The major tributaries are:
- the Hangaroa River
- the Ruakituri River
- the Mangapoike River
- the Mangaaruhe River
- the Waiau River
- the Waikaretaheke River
The Hangaroa River and the Ruakituri River merge before Te Reinga Falls, near Te Reinga. The Wairoa River begins after the falls.

Lake Waikaremoana is formed in the rockfall-dammed headwaters of the Waikaretaheke River. It has a confluence with the Waiau River 22.5 km from the coast.

==Sediment and erosion==
The Wairoa River carries large quantities of fine sediment (clays, silts and sands) that cloaks both the bed and the banks of the river. The rate of sediment loss has increased because of changes in land use from native forest to pasture, and forestry and farming land use practices, with current sediment losses estimated to be approximately 240% higher than before human arrival.

In 2023, an assessment of the lower Wairoa River, downstream of Marumaru, suggested that the river had a gravel (or bedrock) bed down to Awamate until about 3000 years ago. It remains unclear whether it was gravel-bed before widespread land cover change around 100 years ago. The lower river (downstream of Awamate) is most likely naturally soft-bottomed.

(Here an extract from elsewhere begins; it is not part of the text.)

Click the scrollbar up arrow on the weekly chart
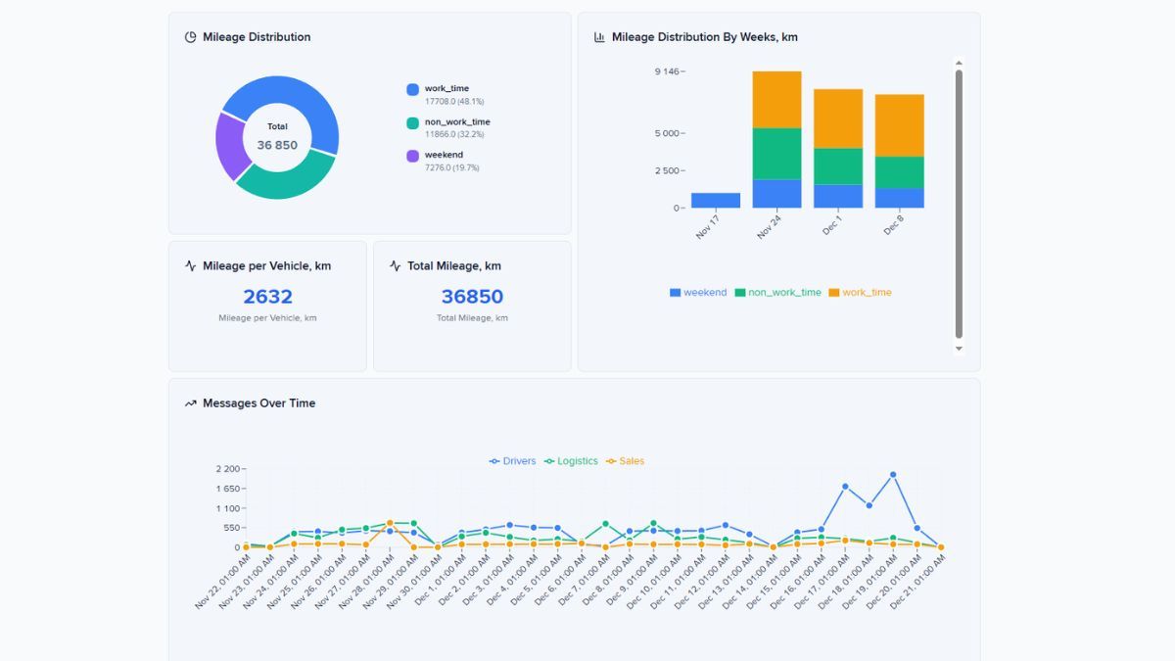(x=960, y=61)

A 2023 study estimated that erosion control measures on land could reduce sediment loads in the river by up to 60%, improving visual clarity and creating better conditions for sensitive fish species. However, this would result in significant economic impacts, including reduction in farm revenue and employment.

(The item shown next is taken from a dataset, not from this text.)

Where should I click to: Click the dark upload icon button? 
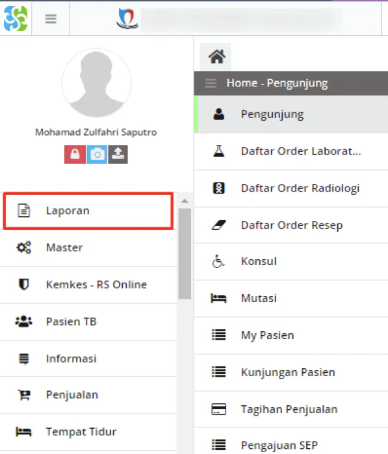[x=118, y=155]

==Extreme weather events==
In 1948 a big flood of the Wairoa River submerged the traffic bridge in Wairoa and flooded parts of the town to a depth of 3 ft. This flood flow is one of the largest recorded for any river in New Zealand. The river rose to a "record height", the bridge "took a battering", and "telephone lines 4.3 metres above road level were carrying grass and twigs, showing the phenomenal rise of the floodwaters".

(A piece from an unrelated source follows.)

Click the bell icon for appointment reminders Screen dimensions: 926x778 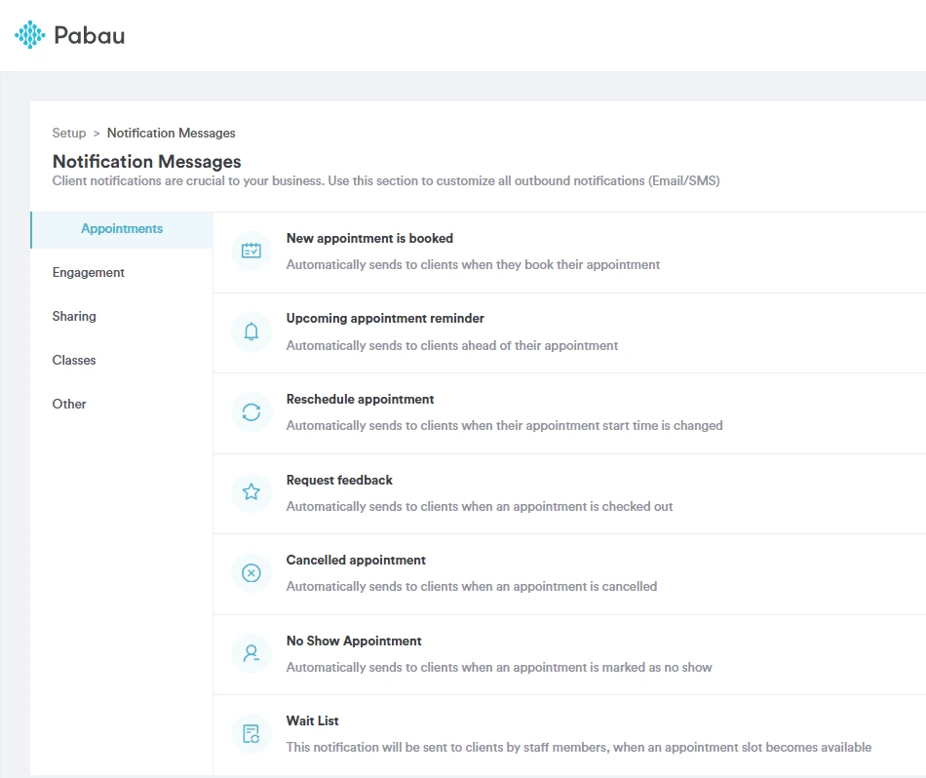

Cyclone Gabrielle resulted in erosion of stream banks, removal of riparian vegetation, and stream-bed disturbance in Wairoa River.

==Walkway==
In 2010, the Wairoa Township River Walkway project commenced. The Walkway is a pedestrian and cycle path starting at the bridge on the south bank of the Wairoa River. It is planned that it will eventually completely encircle the town.